So now, let's look at the product tanker market specifically. Here in the second quarter, our products in the field realized an average TCE earning which was at $15,405.00 per day. In the LR segment, TORM achieved LR2 rates of $17,894.00 a day and LR1 rates were at $14,582.00 per day. In our largest segment, the MRs, we achieved rates of $15,163.00 per day and finally, in the handy side segment, the achieved rates were $12,882.00 per day. In general, the product tanker freight rates softened here in the second quarter. As already mentioned, this is primarily due to seasonal refinery maintenance and this year, it has been not only higher than what we've seen in recent years, but it also was prolonged. It lasted simply longer, and this was coupled with several unplanned outages that further reduced capacity.

In Asia, in particular, maintenance was almost 50% higher than during the same quarter last year, and this obviously limited the East-West cargo movements. And at the same time, Naphtha flows from West to East declined. In this case, more due to petrochemical refinery maintenance and competition from cheaper energy available in Asia.

Turning to the U.S., there were a series of unplanned outages also there to several gasoline-producing units which supported transatlantic and transpacific gasoline flows. The former was interrupted for a period by crude oil contamination in the Druzhba pipeline in Russia that disrupted the work at a number of east and central European refineries. Towards the end of the quarter, I think as we all know, there was a fire and subsequent closure of one of the largest refineries on the U.S. East Coast, which again, at that time opened up for the transatlantic gasoline trade.

* **Dataset rows**:
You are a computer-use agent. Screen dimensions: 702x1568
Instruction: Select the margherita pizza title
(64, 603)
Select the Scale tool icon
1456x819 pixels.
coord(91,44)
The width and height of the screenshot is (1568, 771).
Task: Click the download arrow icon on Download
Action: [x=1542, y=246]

* **What you will do**:
A. Please reproduce word for word the part of the product tanker market passage that opens with the words containing "In Asia, in" and closes with "available in Asia.".
B. According to the product tanker market passage, why did product tanker freight rates soften in the second quarter? Answer in one to three sentences.

* **Set of answers**:
A.
In Asia, in particular, maintenance was almost 50% higher than during the same quarter last year, and this obviously limited the East-West cargo movements. And at the same time, Naphtha flows from West to East declined. In this case, more due to petrochemical refinery maintenance and competition from cheaper energy available in Asia.

B. Rates softened mainly because of seasonal refinery maintenance, which this year was both heavier than in recent years and prolonged. Several unplanned outages further reduced capacity.